2008年2月5日(火)「しんぶん赤旗」

米政府の温暖化対策

軍事費の88分の1

研究所が批判


 【ワシントン=鎌塚由美】米国のシンクタンク政策研究所(IPS)は一月三十一日、ブッシュ政権が軍事費にばく大な予算をつぎ込む一方、安全保障の一環となる温暖化対策にはわずかな予算しか充ててないことを指摘する報告書を公表しました。世界一の軍事費を使いながら、温暖化対策に消極的な同政権の姿勢を批判しています。

 報告書は、二〇〇八会計年度(〇七年十月―〇八年九月)の米国の軍事予算が六千四百七十五億一千万ドル(約六十八兆六千三百六十一億円)だったのに対し、温暖化対策は七十三億七千万ドル(約七千八百十二億円)だったことを紹介。これは「気候を安定化させるために一ドル充てるごとに、軍隊による安全保障確立に八十八ドル使われる」ことを意味していると強調しています。

 「対テロ戦争」のために軍事費が膨らんでいることを踏まえ、「テロリズムは深刻な問題であるが、われわれを取り囲んでいるものではない。一方、気候変動の影響は違う」と述べ、温暖化が安全保障に与える重大性を指摘しています。

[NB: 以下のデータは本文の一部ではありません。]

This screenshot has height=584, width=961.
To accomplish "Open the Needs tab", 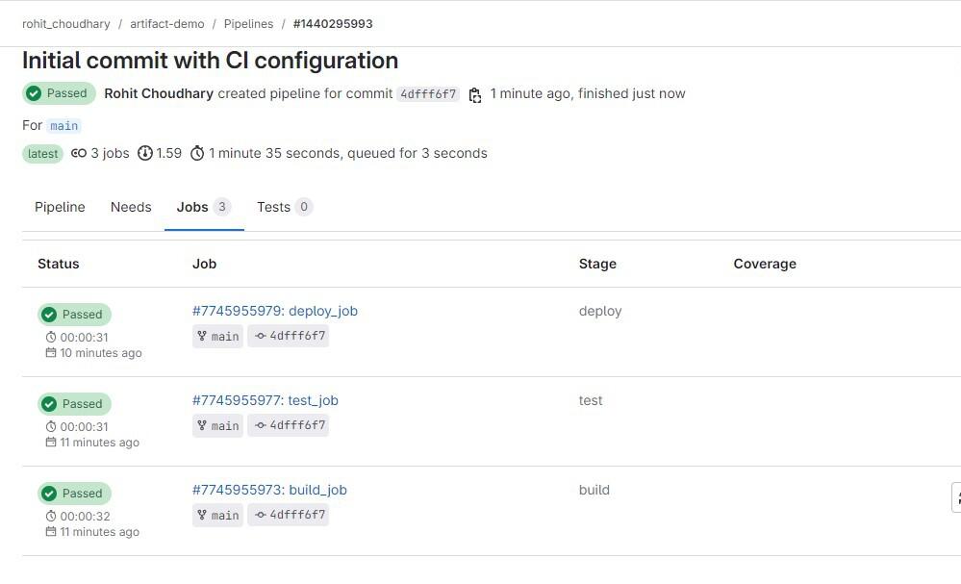I will click(131, 207).
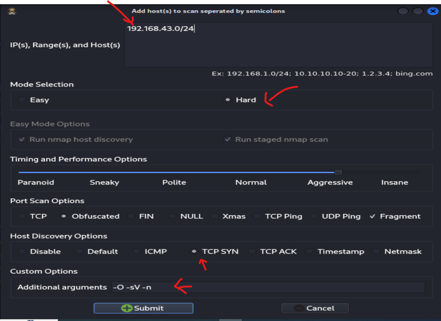The image size is (441, 321).
Task: Select Obfuscated port scan option
Action: [64, 216]
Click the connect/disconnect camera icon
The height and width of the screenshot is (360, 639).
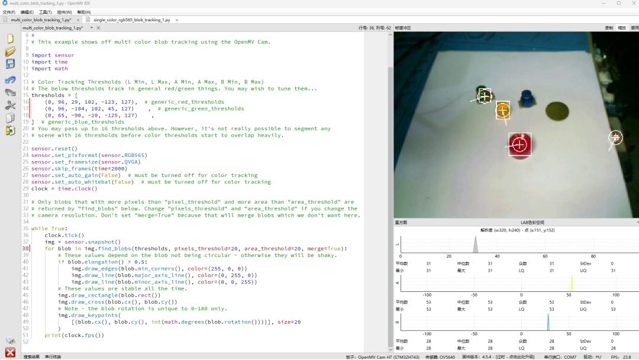pyautogui.click(x=10, y=340)
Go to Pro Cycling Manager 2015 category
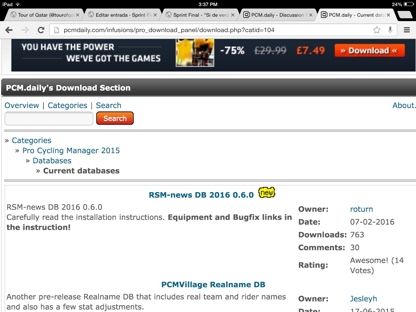 point(71,150)
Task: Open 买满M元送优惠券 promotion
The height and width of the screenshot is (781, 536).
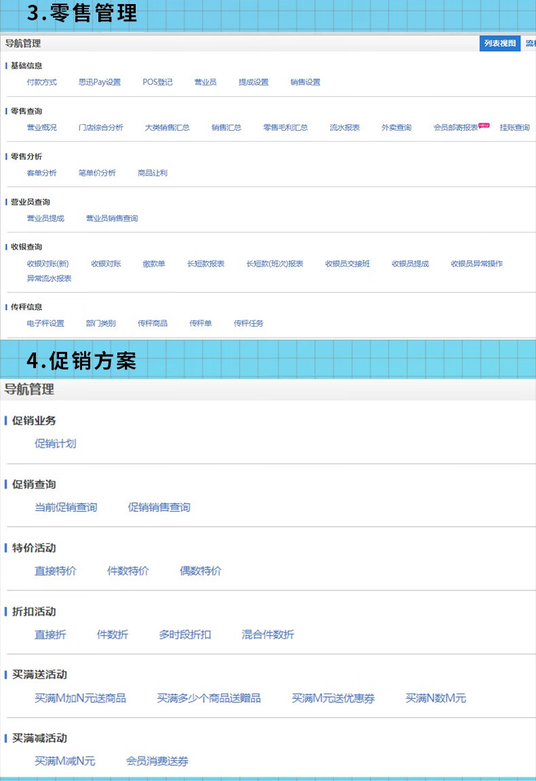Action: pyautogui.click(x=333, y=698)
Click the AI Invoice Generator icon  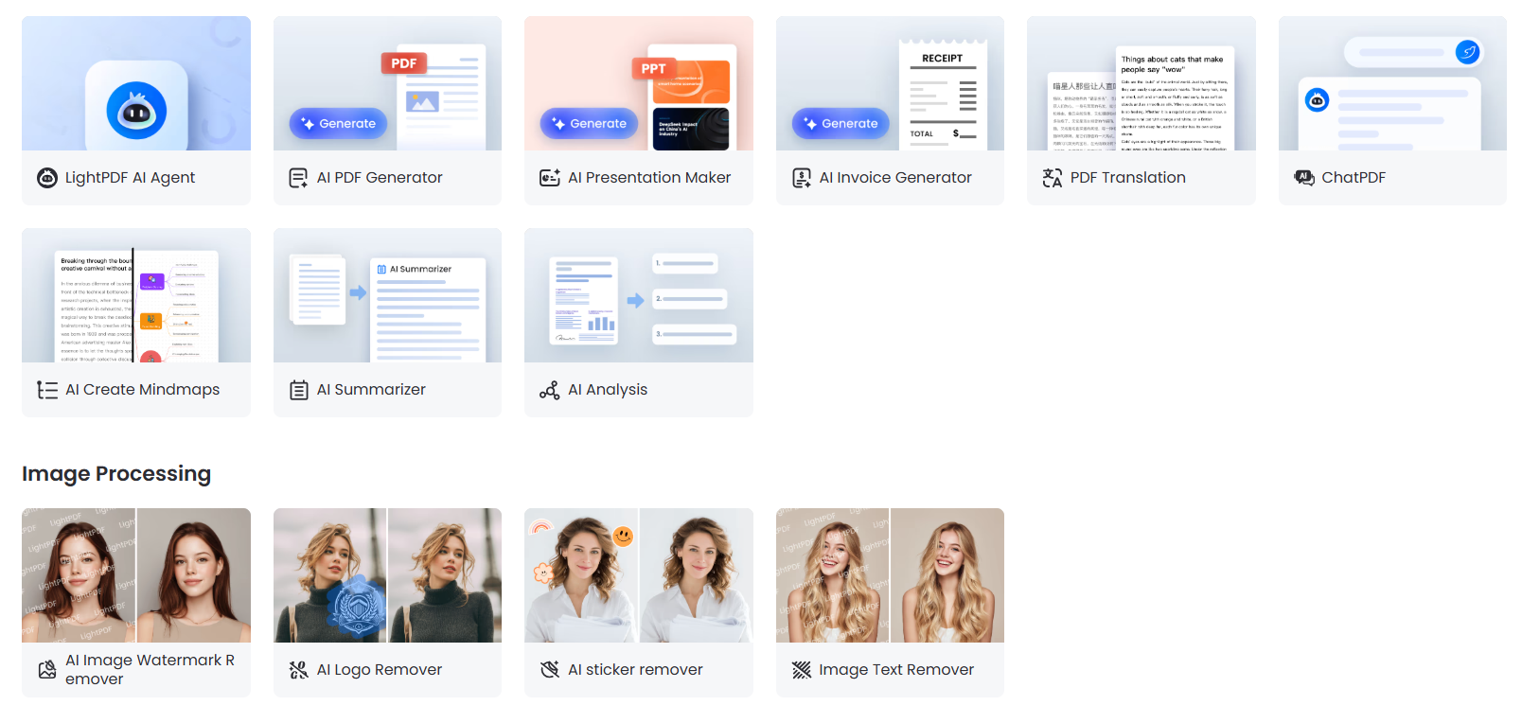(x=801, y=178)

 さらに「気候変動は地球規模の問題であり、国際協力なくしては解決できない」と強調。〇八会計年度の米国の対外軍事支援は九十五億ドルに上る一方、温暖化対策の技術支援は二億一千二百万ドルで、九十八対二の比率となっており、温暖化対策での国際的技術支援がわずかでしかないことに疑問を呈しています。

 しかも温暖化対策の技術支援は「その規模と同様、対象も疑わしい」と指摘。半分近くの予算が、石炭を燃料とする現存の火力発電所がもたらす被害を軽減することに費やされ、「環境に害がなく再生可能なエネルギー源への転換支援」に使われていないと批判しています。